+++ DATA

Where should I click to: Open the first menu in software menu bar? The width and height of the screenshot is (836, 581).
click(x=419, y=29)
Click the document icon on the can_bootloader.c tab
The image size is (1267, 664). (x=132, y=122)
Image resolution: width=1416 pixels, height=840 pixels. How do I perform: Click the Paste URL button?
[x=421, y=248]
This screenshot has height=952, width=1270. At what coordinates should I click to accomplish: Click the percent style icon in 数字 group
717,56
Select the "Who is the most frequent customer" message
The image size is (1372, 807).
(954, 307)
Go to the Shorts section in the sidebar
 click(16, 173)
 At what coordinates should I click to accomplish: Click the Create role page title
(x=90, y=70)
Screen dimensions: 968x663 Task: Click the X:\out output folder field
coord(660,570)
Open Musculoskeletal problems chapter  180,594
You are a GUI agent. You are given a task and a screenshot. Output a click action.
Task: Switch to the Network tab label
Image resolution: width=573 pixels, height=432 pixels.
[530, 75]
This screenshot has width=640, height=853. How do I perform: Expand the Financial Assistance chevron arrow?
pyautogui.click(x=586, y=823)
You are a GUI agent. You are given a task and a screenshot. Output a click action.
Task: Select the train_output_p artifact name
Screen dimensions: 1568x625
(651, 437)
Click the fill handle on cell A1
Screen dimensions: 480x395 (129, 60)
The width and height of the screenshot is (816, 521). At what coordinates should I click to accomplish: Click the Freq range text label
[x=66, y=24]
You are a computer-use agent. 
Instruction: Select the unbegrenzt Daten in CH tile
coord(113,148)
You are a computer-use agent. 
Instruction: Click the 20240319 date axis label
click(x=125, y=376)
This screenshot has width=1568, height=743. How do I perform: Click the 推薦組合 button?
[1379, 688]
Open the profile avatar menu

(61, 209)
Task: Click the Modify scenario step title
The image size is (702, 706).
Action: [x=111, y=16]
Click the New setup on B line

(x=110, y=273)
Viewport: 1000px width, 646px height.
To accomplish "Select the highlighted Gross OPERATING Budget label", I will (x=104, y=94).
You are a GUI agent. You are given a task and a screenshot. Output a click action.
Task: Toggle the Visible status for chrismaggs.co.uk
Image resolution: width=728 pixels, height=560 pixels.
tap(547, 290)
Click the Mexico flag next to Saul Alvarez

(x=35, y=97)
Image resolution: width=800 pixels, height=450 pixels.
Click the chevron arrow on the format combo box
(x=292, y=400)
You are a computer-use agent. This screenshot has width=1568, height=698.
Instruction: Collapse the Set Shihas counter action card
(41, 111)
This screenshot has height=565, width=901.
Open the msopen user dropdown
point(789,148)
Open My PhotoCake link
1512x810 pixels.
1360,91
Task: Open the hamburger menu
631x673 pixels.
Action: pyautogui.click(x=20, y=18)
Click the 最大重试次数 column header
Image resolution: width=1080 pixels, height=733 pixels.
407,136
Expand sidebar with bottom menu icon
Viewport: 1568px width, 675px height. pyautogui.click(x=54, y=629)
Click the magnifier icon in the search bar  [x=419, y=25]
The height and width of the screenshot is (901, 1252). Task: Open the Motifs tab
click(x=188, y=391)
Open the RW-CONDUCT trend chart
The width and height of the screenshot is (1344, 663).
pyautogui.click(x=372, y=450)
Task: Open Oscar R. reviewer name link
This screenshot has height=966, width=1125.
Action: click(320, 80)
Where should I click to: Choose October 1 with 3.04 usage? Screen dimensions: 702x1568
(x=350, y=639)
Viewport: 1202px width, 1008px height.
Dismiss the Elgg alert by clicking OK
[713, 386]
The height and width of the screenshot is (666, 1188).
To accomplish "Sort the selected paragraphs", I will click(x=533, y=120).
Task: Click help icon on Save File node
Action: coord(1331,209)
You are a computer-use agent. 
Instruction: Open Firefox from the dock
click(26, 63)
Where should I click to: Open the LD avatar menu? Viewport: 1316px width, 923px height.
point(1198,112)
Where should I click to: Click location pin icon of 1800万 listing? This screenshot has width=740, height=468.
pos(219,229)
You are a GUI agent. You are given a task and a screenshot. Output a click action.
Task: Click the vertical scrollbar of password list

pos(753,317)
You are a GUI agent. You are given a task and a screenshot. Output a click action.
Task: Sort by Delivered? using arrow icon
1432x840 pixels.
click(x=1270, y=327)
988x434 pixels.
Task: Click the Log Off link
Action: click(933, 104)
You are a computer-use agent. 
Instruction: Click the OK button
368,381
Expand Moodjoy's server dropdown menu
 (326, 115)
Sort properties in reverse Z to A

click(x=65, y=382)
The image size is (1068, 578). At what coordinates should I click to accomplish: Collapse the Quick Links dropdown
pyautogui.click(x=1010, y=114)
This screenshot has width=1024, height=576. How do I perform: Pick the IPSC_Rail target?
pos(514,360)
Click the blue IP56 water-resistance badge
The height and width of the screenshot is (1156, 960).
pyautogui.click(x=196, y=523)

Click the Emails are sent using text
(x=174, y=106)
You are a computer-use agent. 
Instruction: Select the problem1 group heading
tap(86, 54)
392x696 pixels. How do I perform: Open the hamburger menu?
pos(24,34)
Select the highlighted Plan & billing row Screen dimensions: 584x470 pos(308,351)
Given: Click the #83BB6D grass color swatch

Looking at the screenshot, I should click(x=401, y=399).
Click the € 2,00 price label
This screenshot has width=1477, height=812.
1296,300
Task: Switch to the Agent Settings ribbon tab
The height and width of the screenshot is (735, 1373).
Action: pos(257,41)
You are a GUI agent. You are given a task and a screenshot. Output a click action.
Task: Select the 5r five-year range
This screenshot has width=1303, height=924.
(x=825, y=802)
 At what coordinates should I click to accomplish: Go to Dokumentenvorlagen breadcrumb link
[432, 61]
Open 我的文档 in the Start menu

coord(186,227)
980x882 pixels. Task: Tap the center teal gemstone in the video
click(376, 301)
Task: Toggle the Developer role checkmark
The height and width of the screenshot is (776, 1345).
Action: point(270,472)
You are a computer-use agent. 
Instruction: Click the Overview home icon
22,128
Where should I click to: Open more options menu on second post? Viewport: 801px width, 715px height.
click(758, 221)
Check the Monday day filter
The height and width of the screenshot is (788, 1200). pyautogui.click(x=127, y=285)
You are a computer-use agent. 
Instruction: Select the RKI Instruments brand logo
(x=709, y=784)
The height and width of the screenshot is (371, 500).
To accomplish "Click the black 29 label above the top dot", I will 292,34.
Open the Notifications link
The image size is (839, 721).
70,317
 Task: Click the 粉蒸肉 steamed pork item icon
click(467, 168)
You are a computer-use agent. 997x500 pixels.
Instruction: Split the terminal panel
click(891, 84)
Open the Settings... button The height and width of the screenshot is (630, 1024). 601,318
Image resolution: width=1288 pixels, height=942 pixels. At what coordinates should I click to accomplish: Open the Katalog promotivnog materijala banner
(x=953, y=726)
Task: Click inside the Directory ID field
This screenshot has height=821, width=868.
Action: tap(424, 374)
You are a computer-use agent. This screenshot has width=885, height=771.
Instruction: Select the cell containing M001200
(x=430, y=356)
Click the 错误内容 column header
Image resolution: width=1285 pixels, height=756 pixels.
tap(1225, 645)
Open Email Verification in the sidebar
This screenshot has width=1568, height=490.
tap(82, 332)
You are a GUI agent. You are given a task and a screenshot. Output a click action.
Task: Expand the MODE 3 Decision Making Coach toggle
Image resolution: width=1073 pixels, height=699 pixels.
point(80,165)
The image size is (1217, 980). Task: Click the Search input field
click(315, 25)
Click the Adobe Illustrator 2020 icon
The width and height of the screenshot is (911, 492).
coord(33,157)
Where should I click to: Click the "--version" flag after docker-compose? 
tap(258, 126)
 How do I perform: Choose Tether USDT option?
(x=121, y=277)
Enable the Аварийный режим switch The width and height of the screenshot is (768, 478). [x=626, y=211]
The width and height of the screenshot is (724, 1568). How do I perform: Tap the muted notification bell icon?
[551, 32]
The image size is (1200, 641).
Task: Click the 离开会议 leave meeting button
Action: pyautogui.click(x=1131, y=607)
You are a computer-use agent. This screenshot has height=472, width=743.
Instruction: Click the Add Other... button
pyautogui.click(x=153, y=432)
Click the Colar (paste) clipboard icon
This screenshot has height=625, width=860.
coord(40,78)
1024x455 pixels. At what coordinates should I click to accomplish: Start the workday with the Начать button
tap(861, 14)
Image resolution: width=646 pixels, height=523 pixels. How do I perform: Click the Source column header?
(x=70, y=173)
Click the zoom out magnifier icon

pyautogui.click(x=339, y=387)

++++++

* AIM OF THE EXERCISE
Beginning with the line that has "Instruction: Collapse the" and ending with the line that has "The height and width of the screenshot is (666, 1188).", set down the lines above exactly and include no others.

* REPLY TO THE TASK
Instruction: Collapse the Set Shihas counter action card
(41, 111)
This screenshot has height=565, width=901.
Open the msopen user dropdown
point(789,148)
Open My PhotoCake link
1512x810 pixels.
1360,91
Task: Open the hamburger menu
631x673 pixels.
Action: pyautogui.click(x=20, y=18)
Click the 最大重试次数 column header
Image resolution: width=1080 pixels, height=733 pixels.
407,136
Expand sidebar with bottom menu icon
Viewport: 1568px width, 675px height. pyautogui.click(x=54, y=629)
Click the magnifier icon in the search bar  [x=419, y=25]
The height and width of the screenshot is (901, 1252). Task: Open the Motifs tab
click(x=188, y=391)
Open the RW-CONDUCT trend chart
The width and height of the screenshot is (1344, 663).
pyautogui.click(x=372, y=450)
Task: Open Oscar R. reviewer name link
This screenshot has height=966, width=1125.
Action: click(320, 80)
Where should I click to: Choose October 1 with 3.04 usage? Screen dimensions: 702x1568
(x=350, y=639)
Viewport: 1202px width, 1008px height.
Dismiss the Elgg alert by clicking OK
[713, 386]
The height and width of the screenshot is (666, 1188).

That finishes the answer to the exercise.